Christian Reis <[EMAIL PROTECTED]> writes:

> On Sat, Oct 05, 2002 at 08:28:40AM -0400, Steffen Ries wrote:
> > class T(threading.Thread):
> >     def run(self):
> >         time.sleep(5)
> >         gtk.threads_enter()
> >         print "acquired GDK lock"
> >         win = gtk.Window()
> >         win.connect("destroy", lambda win: gtk.main_quit())
> >         win.show()
> >         gtk.threads_leave()
> >         print "released GDK lock"
> > 
> > gtk.threads_init()
> > 
> > win = gtk.Window()
> > win.connect("destroy", lambda win: gtk.main_quit())
> > win.show()
> > 
> > t = T()
> > t.start()
> 
> t.run() vs t.start()?

t.start() creates a new thread which executes t.run() in parallel to the
main thread. IOW if you call t.run() directly, you're not leaving the
main thread, which defeats the purpose of the demonstration :-)
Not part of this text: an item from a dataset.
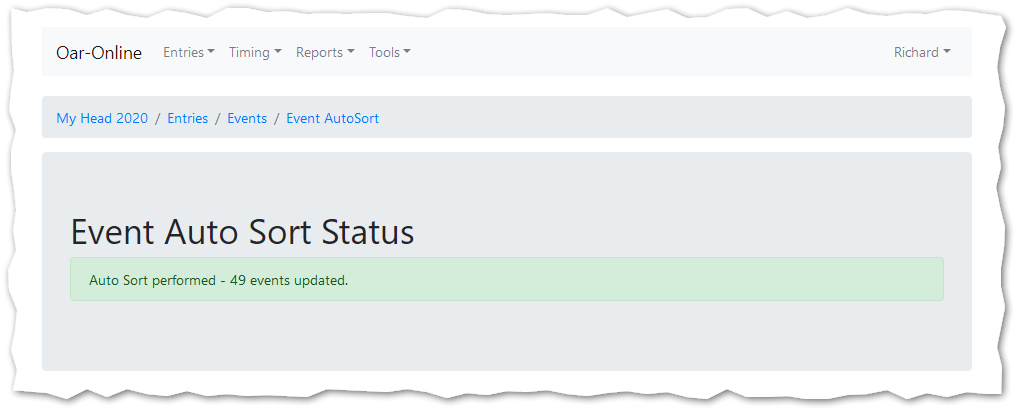The image size is (1018, 411).
Task: Go to the Oar-Online home brand link
Action: click(x=99, y=52)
> Also, if I'm not mistaken locking is only important inside the mainloop;
> while you are out of it things should work as expected. You should
> protect GTK code that runs in handlers (though not signal handlers, as
> James points out).

The GTK+ documentation says that you have to wrap calls to gtk
functions with threads_enter/leave, if you are calling from a
different thread than the one running the main loop.

With gtk-1.2, I was using a different thread to update a list box based
on data received from the network. With gtk-2.0, I haven't tested this
function yet, but it looked like it worked. However, the new function
I was trying to implement crashed as soon as I allocated new gtk
objects (windows or changes in a TreeStore), just selecting a row in
the TreeView worked without problems.

/steffen
-- 
[EMAIL PROTECTED]       <> Gravity is a myth -- the Earth sucks!